15. Awalan

113 16 0
                                    

"Kamu kenapa, Mas?"

"Aku mikirin anak aku. Udah lama banget aku nggak ketemu mereka." Liana menghela napas gusar, sering sekali Fadli mengeluh tentang ini. Tapi mau bagaimana lagi, kalau Dyana sudah melarang keras Fadli untuk bertemu ketiga anaknya. Entah apa alasannya.

"Kamu coba bilang baik-baik sama, Mbak Dyana, mungkin dia mau ngizinin kamu."

"Dyana itu keras kepala, aku tahu dia.

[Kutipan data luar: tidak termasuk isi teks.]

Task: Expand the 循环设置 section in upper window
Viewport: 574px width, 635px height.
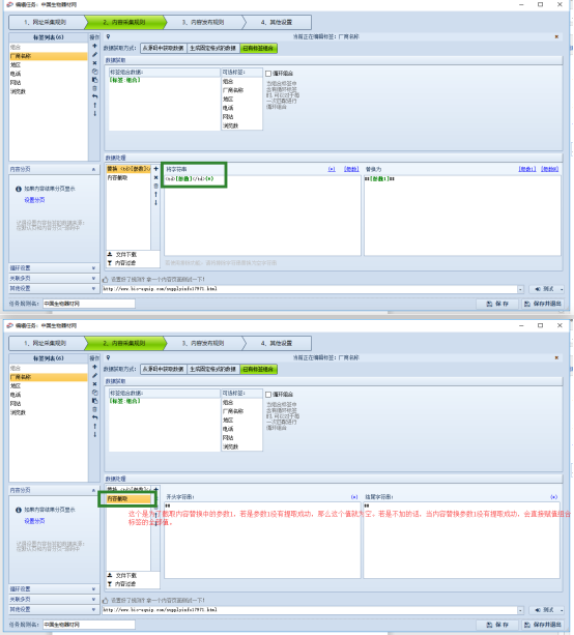Action: pyautogui.click(x=53, y=268)

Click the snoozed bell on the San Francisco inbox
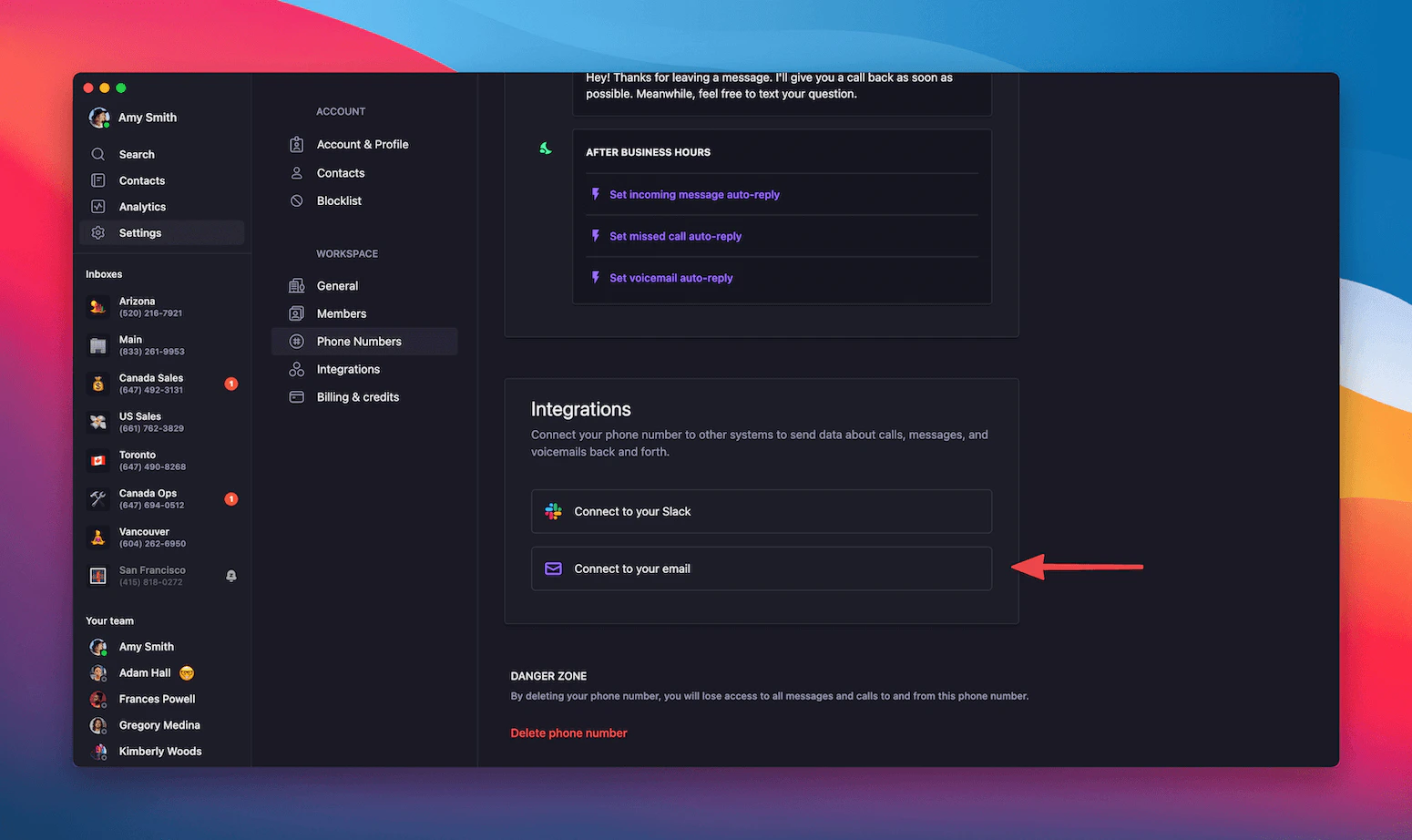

Dia gak bakalan ngizinin aku semudah itu."

"Kamu temui mereka langsung aja."

"Maksut kamu?"

"Ya, kamu temui mereka diam-diam."

"Kenapa aku gak kepikiran yah, Li?" Liana tersenyum kala melihat kekasihnya mulai menemukan jalan.

"Makasih, Li, besok aku akan coba temui mereka. Semoga mereka nggak nolak kehadiran aku."

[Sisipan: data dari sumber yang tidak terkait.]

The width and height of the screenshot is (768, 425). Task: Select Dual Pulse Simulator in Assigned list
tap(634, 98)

"Semoga, Mas." Ucap Liana sambil mengusap punggung tangan Fadli.

****

Brukkkk

Rere berdecak keras melihat kakinya yang tersandung tempat sampah yang cukup besar. Rere menepuk belakang roknya menghilangkan kotoran yang menempel di roknya. Matanya menatap orang yang ada di depannya sekarang.

"Gak punya mata, lo?"

"Punya."

"Kalo punya kenapa gak dipake?"

"Dipake, kok. Nih," tunjuknya sambil melebar-lebarkan kedua matanya.

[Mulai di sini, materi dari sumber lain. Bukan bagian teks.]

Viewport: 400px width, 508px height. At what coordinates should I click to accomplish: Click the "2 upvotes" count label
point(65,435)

"Ck, nyebelin banget sih, lo!" Rere melenggang pergi meninggalkan Azam yang merasa tidak bersalah dengan kesalahannya.

Di sisi lain, Azam menahan tawanya melihat kekesalan Rere. Azam tertawa keras mengingat Rere yang terjatuh karena Azam lari dan menabrak pundak Rere. Dan akhirnya terjatuh duduk di depan tempat sampah.

Azam segera membalikkan tubuhnya dan mengejar Rere sambil tertawa keras. Rere yang mendengar itu melepaskan sepatu pantofelnya sebelah dan melemparkannya ke belakang tanpa mau menoleh. Azam dengan sigap menangkap sepatu Rere dan segera menyamai langkah Rere.

"Jangan marah gitu dong." Ucap Azam kala melihat mulut Rere yang terus menggerutu.

"Minggir lo!" sarkas Rere mendorong bahu Azam. Tapi Azam dengan cepat menarik tangan Rere dan menggenggamnya. Rere berhenti berjalan, tatapannya masih ke depan. Saat ini wajahnya sangat malu mengingat mereka sekarang ada di depan kelas.

"Re?" panggil Azam memastikan.

"..."

"Re?!" teriak Azam tepat di telinga Rere tapi tangannya masih setia menggenggam.

Rere menepis kasar tangan Azam dan menatap nyalang padanya.

"Apa-apaan lo?!"

"Apa?" tanya Azam polos. Rere memalingkan wajahnya. Laki-laki di depannya ini sudah terlalu menyebalkan sehingga membuat Rere menahan amarahnya. Rere menarik napas berkali-kali guna menenangkan amarahnya.

"Minggir." Lirih Rere sambil masuk ke dalam kelas

Azam menatap punggung Rere dengan rasa bersalah. Ia baru sadar akan kemarahan Rere. Dia tahu pasti perempuan itu merasa tidak enak dan risih saat Azam menggenggam tangannya. Azam mengusap wajah kasar, harusnya dia sadar Rere bukan seperti perempuan lainnya yang mau disentuh sesukanya.

Di bangku paling belakang, Rere membelah kedua temannya yang sedang asyik menonton bias dari negeri ginseng itu.

"Lo apa-apan sih?" sungut Yasmin yang merasa terganggu dengan kehadiran Rere.